ACTION ITEM: Among the entries below, count the lines holding the string "Enable". Respond with the number alone.

--------------------

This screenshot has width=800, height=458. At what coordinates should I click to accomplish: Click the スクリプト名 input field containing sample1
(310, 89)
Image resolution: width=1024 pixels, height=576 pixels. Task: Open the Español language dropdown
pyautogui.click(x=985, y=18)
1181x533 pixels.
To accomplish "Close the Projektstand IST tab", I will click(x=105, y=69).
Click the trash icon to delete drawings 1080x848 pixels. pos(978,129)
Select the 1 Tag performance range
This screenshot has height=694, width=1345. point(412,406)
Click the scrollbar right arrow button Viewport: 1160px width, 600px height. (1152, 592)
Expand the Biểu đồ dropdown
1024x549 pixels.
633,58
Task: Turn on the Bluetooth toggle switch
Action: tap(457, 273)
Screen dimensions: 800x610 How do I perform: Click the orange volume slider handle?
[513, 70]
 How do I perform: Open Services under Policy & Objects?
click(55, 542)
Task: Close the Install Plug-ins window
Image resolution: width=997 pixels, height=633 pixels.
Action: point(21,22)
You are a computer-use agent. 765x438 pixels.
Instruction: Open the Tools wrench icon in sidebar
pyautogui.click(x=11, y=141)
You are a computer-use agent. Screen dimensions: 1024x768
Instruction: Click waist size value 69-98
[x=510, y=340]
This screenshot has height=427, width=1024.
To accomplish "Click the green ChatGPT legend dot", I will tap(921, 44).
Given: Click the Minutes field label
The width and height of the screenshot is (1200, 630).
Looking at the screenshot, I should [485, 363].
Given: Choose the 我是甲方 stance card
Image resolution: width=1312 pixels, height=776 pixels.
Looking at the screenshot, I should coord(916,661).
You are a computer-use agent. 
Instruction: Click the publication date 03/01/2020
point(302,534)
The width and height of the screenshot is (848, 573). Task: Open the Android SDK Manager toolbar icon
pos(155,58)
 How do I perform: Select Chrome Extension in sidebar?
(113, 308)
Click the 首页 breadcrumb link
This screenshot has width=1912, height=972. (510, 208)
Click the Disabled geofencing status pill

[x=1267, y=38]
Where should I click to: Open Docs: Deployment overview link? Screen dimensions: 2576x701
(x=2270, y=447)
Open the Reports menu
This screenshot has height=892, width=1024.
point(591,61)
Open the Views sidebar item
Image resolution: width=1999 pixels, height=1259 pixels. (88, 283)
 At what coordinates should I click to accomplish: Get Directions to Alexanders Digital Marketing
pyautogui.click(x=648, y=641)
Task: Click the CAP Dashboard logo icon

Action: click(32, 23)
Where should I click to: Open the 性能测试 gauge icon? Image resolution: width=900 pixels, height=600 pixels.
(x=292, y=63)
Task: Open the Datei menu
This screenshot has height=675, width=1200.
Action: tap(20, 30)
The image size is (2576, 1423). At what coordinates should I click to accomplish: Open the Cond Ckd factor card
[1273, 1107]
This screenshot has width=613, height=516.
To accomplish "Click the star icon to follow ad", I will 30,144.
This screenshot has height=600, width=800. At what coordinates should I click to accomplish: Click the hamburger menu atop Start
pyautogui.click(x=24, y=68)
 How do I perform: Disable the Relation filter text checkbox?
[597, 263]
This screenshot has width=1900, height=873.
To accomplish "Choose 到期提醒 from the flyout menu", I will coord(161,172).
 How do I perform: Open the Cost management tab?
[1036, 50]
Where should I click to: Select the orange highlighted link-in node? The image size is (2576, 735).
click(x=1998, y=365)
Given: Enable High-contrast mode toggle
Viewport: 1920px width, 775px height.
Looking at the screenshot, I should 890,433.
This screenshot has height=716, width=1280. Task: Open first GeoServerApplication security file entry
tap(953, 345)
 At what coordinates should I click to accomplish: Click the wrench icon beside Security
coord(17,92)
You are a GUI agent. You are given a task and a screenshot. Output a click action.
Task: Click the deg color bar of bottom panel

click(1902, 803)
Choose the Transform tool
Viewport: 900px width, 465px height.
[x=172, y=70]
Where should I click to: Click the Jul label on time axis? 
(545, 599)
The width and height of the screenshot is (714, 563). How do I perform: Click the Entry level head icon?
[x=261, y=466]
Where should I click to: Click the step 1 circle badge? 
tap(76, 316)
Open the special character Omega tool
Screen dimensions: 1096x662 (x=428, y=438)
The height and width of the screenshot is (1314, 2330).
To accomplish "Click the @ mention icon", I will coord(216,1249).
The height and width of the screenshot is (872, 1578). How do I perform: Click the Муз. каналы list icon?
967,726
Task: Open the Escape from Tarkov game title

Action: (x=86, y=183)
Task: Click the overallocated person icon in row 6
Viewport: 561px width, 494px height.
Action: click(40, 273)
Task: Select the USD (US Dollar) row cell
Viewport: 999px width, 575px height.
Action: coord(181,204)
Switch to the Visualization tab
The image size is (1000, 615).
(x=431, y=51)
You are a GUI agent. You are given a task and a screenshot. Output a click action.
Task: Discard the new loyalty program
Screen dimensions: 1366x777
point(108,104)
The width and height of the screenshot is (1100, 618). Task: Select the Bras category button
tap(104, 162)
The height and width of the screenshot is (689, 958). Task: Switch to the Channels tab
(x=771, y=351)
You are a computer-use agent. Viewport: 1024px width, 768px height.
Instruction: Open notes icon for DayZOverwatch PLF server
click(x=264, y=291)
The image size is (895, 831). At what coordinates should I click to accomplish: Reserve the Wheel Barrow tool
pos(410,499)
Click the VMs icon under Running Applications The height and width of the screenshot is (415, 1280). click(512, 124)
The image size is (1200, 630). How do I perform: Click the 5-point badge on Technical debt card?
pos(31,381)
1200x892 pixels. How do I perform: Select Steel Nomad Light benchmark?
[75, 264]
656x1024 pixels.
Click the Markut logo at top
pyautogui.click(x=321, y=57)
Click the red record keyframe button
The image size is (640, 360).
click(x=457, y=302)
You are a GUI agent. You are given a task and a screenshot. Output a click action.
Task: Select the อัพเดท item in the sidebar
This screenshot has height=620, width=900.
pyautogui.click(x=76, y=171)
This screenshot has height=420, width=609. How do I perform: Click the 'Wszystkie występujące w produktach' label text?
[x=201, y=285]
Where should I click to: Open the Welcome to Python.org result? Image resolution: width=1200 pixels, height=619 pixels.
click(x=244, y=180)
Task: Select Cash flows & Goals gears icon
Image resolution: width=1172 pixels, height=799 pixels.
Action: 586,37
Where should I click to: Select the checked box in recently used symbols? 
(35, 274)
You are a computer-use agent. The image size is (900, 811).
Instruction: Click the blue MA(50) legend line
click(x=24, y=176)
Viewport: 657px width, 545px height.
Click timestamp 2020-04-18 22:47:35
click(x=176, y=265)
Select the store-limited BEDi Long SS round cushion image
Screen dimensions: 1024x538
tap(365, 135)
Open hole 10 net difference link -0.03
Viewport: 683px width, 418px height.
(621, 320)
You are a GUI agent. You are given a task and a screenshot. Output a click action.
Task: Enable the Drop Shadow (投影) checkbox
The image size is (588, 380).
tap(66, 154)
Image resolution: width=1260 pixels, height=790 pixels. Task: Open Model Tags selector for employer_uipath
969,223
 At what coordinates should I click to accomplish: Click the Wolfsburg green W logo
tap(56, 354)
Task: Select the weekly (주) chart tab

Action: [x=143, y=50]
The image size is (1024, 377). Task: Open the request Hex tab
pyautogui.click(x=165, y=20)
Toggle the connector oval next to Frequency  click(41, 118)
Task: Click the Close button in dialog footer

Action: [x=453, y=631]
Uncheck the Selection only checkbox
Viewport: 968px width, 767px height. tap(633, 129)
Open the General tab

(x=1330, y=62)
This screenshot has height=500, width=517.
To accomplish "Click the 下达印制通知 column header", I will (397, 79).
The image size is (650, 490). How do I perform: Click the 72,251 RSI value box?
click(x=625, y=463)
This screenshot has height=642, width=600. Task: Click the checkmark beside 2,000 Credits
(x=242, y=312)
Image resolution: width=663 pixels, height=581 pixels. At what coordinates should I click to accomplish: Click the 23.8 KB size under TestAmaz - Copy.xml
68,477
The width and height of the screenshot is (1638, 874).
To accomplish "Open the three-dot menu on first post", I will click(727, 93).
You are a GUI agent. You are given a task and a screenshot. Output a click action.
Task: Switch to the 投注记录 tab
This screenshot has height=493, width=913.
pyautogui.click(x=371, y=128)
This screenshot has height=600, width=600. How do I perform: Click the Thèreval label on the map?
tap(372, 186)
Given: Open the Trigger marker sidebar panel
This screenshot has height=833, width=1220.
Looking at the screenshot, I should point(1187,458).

--------------------

REPLY TO THE TASK: 2